#### [PROMPT]
The answer must consist solely of the lines from the line with "Image resolution: width=330" to the end of the data below, transcribed exactly and with no pictures.

:: DATA PROVIDED ::

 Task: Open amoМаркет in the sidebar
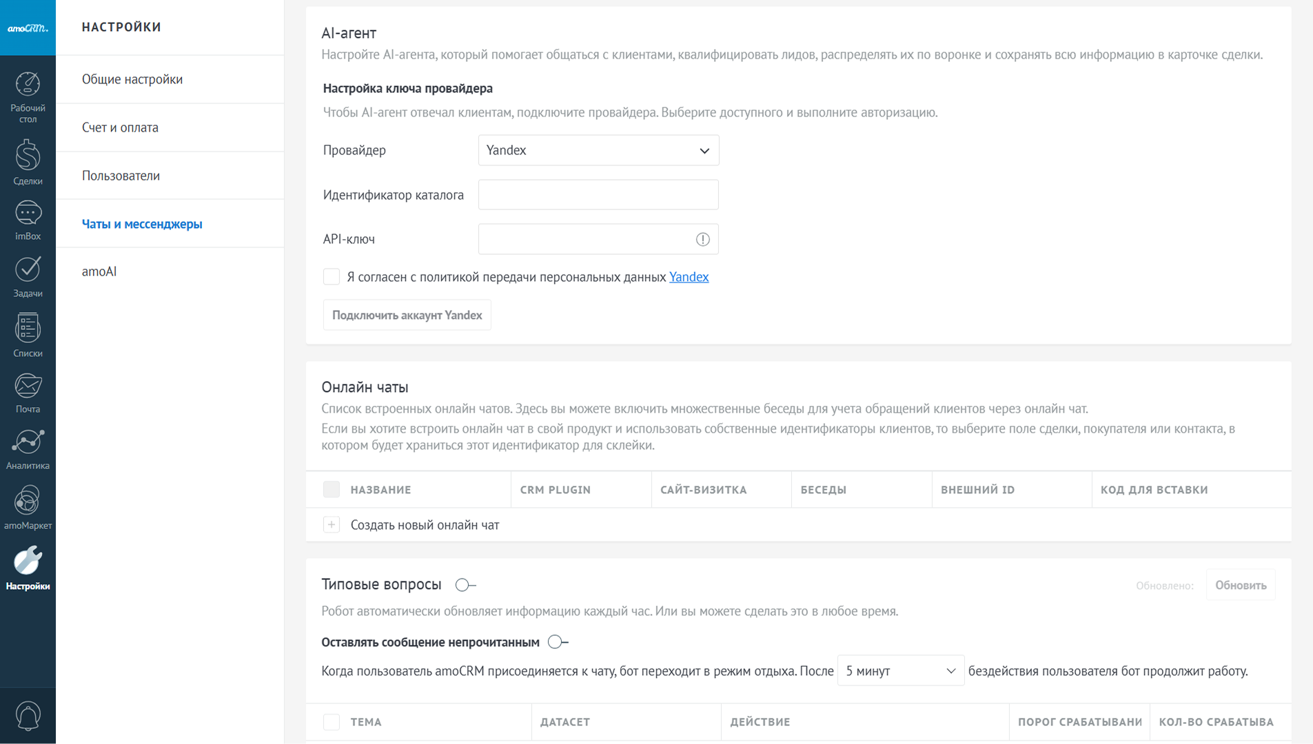(28, 506)
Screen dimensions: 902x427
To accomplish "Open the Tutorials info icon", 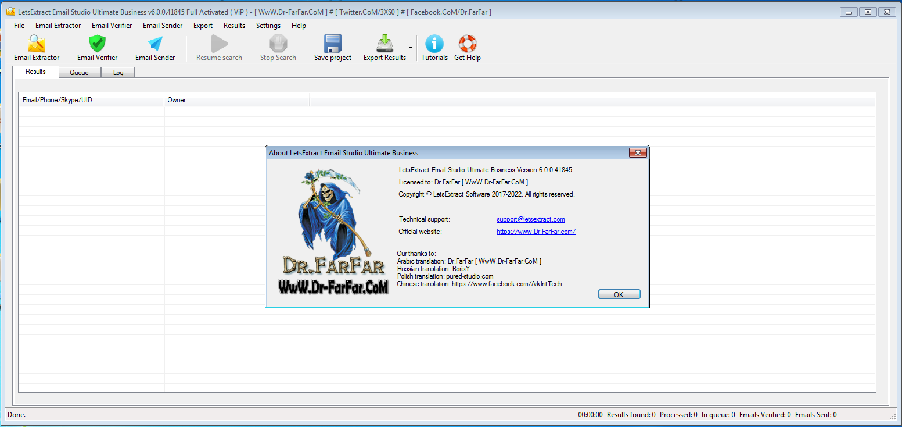I will coord(434,44).
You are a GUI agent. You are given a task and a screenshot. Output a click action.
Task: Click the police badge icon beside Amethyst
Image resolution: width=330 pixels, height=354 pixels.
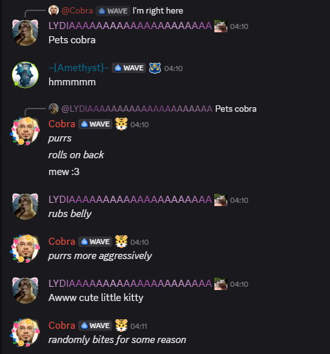point(155,68)
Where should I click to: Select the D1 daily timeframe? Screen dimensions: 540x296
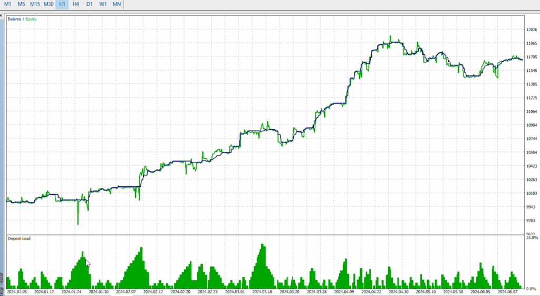click(x=90, y=4)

:::

#### [SOLVED EXERCISE]
Image resolution: width=330 pixels, height=354 pixels.
point(155,68)
Where should I click to: Select the D1 daily timeframe? Screen dimensions: 540x296
click(x=90, y=4)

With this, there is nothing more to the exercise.